== Segment start ==

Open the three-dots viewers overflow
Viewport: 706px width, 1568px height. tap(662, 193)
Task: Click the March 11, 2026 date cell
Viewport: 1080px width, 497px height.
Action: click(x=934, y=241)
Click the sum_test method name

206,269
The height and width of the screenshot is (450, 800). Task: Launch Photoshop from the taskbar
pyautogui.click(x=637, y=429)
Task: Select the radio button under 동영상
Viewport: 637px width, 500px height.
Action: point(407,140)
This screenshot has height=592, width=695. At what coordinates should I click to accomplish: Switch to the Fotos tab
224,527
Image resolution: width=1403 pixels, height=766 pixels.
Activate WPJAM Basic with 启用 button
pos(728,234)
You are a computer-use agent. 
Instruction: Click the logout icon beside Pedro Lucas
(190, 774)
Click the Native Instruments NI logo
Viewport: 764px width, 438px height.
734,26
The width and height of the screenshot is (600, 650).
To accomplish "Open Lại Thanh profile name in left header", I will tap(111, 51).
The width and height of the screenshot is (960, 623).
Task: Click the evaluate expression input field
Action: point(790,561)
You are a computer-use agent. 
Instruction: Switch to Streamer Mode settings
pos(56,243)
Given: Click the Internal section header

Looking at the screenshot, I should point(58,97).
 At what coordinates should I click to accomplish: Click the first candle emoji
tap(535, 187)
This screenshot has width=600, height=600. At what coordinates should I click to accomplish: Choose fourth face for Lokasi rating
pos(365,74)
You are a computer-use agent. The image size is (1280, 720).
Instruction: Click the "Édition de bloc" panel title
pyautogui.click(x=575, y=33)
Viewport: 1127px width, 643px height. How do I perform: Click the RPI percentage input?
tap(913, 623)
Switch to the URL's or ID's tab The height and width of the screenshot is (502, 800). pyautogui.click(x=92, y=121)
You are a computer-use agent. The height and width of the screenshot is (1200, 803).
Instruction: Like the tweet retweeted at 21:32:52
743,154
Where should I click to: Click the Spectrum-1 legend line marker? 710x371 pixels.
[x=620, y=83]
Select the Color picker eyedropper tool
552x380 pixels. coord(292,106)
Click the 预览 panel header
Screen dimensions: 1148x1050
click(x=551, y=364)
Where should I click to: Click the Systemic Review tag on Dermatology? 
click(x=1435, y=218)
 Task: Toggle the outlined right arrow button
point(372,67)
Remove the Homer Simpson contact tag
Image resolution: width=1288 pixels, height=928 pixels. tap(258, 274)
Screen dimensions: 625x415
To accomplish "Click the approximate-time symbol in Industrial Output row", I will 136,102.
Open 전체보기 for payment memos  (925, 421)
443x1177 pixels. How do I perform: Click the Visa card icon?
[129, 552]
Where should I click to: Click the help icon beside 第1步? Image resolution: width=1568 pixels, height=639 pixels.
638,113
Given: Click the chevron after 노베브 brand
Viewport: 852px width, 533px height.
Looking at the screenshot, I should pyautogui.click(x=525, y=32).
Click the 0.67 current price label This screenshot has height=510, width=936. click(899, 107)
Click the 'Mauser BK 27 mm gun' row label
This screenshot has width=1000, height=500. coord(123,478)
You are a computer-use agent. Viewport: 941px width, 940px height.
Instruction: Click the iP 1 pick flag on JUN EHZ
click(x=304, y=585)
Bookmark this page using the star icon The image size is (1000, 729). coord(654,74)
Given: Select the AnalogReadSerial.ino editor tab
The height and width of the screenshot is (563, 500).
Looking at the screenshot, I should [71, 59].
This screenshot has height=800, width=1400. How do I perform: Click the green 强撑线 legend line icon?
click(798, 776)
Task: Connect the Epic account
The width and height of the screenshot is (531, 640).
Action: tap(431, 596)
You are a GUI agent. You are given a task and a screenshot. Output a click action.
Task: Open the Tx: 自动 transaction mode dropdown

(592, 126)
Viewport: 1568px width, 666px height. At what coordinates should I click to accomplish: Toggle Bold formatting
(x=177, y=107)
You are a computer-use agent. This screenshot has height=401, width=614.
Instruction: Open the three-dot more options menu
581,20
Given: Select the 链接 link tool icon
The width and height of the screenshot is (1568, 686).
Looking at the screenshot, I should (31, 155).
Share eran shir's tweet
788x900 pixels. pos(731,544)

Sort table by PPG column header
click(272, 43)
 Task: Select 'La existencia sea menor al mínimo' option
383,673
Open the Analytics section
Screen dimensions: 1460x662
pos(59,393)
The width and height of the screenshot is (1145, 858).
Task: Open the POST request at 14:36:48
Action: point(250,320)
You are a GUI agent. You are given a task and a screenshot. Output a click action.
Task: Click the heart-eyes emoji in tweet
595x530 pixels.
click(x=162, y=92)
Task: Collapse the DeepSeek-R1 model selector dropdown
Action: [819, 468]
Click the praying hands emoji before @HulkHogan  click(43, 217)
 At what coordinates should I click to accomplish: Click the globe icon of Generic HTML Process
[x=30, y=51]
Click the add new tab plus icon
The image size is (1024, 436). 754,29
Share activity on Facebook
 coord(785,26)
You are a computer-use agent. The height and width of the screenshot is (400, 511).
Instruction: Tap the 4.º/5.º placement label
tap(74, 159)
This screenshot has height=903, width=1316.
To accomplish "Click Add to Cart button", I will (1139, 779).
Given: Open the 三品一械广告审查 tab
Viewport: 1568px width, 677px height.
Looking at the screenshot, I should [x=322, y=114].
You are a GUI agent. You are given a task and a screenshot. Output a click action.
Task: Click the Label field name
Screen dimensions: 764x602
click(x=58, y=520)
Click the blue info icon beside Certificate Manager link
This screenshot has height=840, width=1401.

== Segment end ==

= What you need to do =
Once you have read the data, copy all of it out exactly.

= Written solution =
Open the three-dots viewers overflow
Viewport: 706px width, 1568px height. tap(662, 193)
Task: Click the March 11, 2026 date cell
Viewport: 1080px width, 497px height.
Action: click(x=934, y=241)
Click the sum_test method name

206,269
The height and width of the screenshot is (450, 800). Task: Launch Photoshop from the taskbar
pyautogui.click(x=637, y=429)
Task: Select the radio button under 동영상
Viewport: 637px width, 500px height.
Action: point(407,140)
This screenshot has height=592, width=695. At what coordinates should I click to accomplish: Switch to the Fotos tab
224,527
Image resolution: width=1403 pixels, height=766 pixels.
Activate WPJAM Basic with 启用 button
pos(728,234)
You are a computer-use agent. 
Instruction: Click the logout icon beside Pedro Lucas
(190, 774)
Click the Native Instruments NI logo
Viewport: 764px width, 438px height.
734,26
The width and height of the screenshot is (600, 650).
To accomplish "Open Lại Thanh profile name in left header", I will tap(111, 51).
The width and height of the screenshot is (960, 623).
Task: Click the evaluate expression input field
Action: point(790,561)
You are a computer-use agent. 
Instruction: Switch to Streamer Mode settings
pos(56,243)
Given: Click the Internal section header

Looking at the screenshot, I should point(58,97).
 At what coordinates should I click to accomplish: Click the first candle emoji
tap(535, 187)
This screenshot has width=600, height=600. At what coordinates should I click to accomplish: Choose fourth face for Lokasi rating
pos(365,74)
You are a computer-use agent. The image size is (1280, 720).
Instruction: Click the "Édition de bloc" panel title
pyautogui.click(x=575, y=33)
Viewport: 1127px width, 643px height. How do I perform: Click the RPI percentage input?
tap(913, 623)
Switch to the URL's or ID's tab The height and width of the screenshot is (502, 800). pyautogui.click(x=92, y=121)
You are a computer-use agent. The height and width of the screenshot is (1200, 803).
Instruction: Like the tweet retweeted at 21:32:52
743,154
Where should I click to: Click the Spectrum-1 legend line marker? 710x371 pixels.
[x=620, y=83]
Select the Color picker eyedropper tool
552x380 pixels. coord(292,106)
Click the 预览 panel header
Screen dimensions: 1148x1050
click(x=551, y=364)
Where should I click to: Click the Systemic Review tag on Dermatology? 
click(x=1435, y=218)
 Task: Toggle the outlined right arrow button
point(372,67)
Remove the Homer Simpson contact tag
Image resolution: width=1288 pixels, height=928 pixels. tap(258, 274)
Screen dimensions: 625x415
To accomplish "Click the approximate-time symbol in Industrial Output row", I will 136,102.
Open 전체보기 for payment memos  (925, 421)
443x1177 pixels. How do I perform: Click the Visa card icon?
[129, 552]
Where should I click to: Click the help icon beside 第1步? Image resolution: width=1568 pixels, height=639 pixels.
638,113
Given: Click the chevron after 노베브 brand
Viewport: 852px width, 533px height.
Looking at the screenshot, I should pyautogui.click(x=525, y=32).
Click the 0.67 current price label This screenshot has height=510, width=936. click(899, 107)
Click the 'Mauser BK 27 mm gun' row label
This screenshot has width=1000, height=500. coord(123,478)
You are a computer-use agent. Viewport: 941px width, 940px height.
Instruction: Click the iP 1 pick flag on JUN EHZ
click(x=304, y=585)
Bookmark this page using the star icon The image size is (1000, 729). coord(654,74)
Given: Select the AnalogReadSerial.ino editor tab
The height and width of the screenshot is (563, 500).
Looking at the screenshot, I should [71, 59].
This screenshot has height=800, width=1400. How do I perform: Click the green 强撑线 legend line icon?
click(798, 776)
Task: Connect the Epic account
The width and height of the screenshot is (531, 640).
Action: tap(431, 596)
You are a GUI agent. You are given a task and a screenshot. Output a click action.
Task: Open the Tx: 自动 transaction mode dropdown

(592, 126)
Viewport: 1568px width, 666px height. At what coordinates should I click to accomplish: Toggle Bold formatting
(x=177, y=107)
You are a computer-use agent. This screenshot has height=401, width=614.
Instruction: Open the three-dot more options menu
581,20
Given: Select the 链接 link tool icon
The width and height of the screenshot is (1568, 686).
Looking at the screenshot, I should (31, 155).
Share eran shir's tweet
788x900 pixels. pos(731,544)

Sort table by PPG column header
click(272, 43)
 Task: Select 'La existencia sea menor al mínimo' option
383,673
Open the Analytics section
Screen dimensions: 1460x662
pos(59,393)
The width and height of the screenshot is (1145, 858).
Task: Open the POST request at 14:36:48
Action: point(250,320)
You are a GUI agent. You are given a task and a screenshot. Output a click action.
Task: Click the heart-eyes emoji in tweet
595x530 pixels.
click(x=162, y=92)
Task: Collapse the DeepSeek-R1 model selector dropdown
Action: [819, 468]
Click the praying hands emoji before @HulkHogan  click(43, 217)
 At what coordinates should I click to accomplish: Click the globe icon of Generic HTML Process
[x=30, y=51]
Click the add new tab plus icon
The image size is (1024, 436). 754,29
Share activity on Facebook
 coord(785,26)
You are a computer-use agent. The height and width of the screenshot is (400, 511).
Instruction: Tap the 4.º/5.º placement label
tap(74, 159)
This screenshot has height=903, width=1316.
To accomplish "Click Add to Cart button", I will (1139, 779).
Given: Open the 三品一械广告审查 tab
Viewport: 1568px width, 677px height.
Looking at the screenshot, I should [x=322, y=114].
You are a GUI agent. You are given a task and a screenshot. Output a click action.
Task: Click the Label field name
Screen dimensions: 764x602
click(x=58, y=520)
Click the blue info icon beside Certificate Manager link
This screenshot has height=840, width=1401.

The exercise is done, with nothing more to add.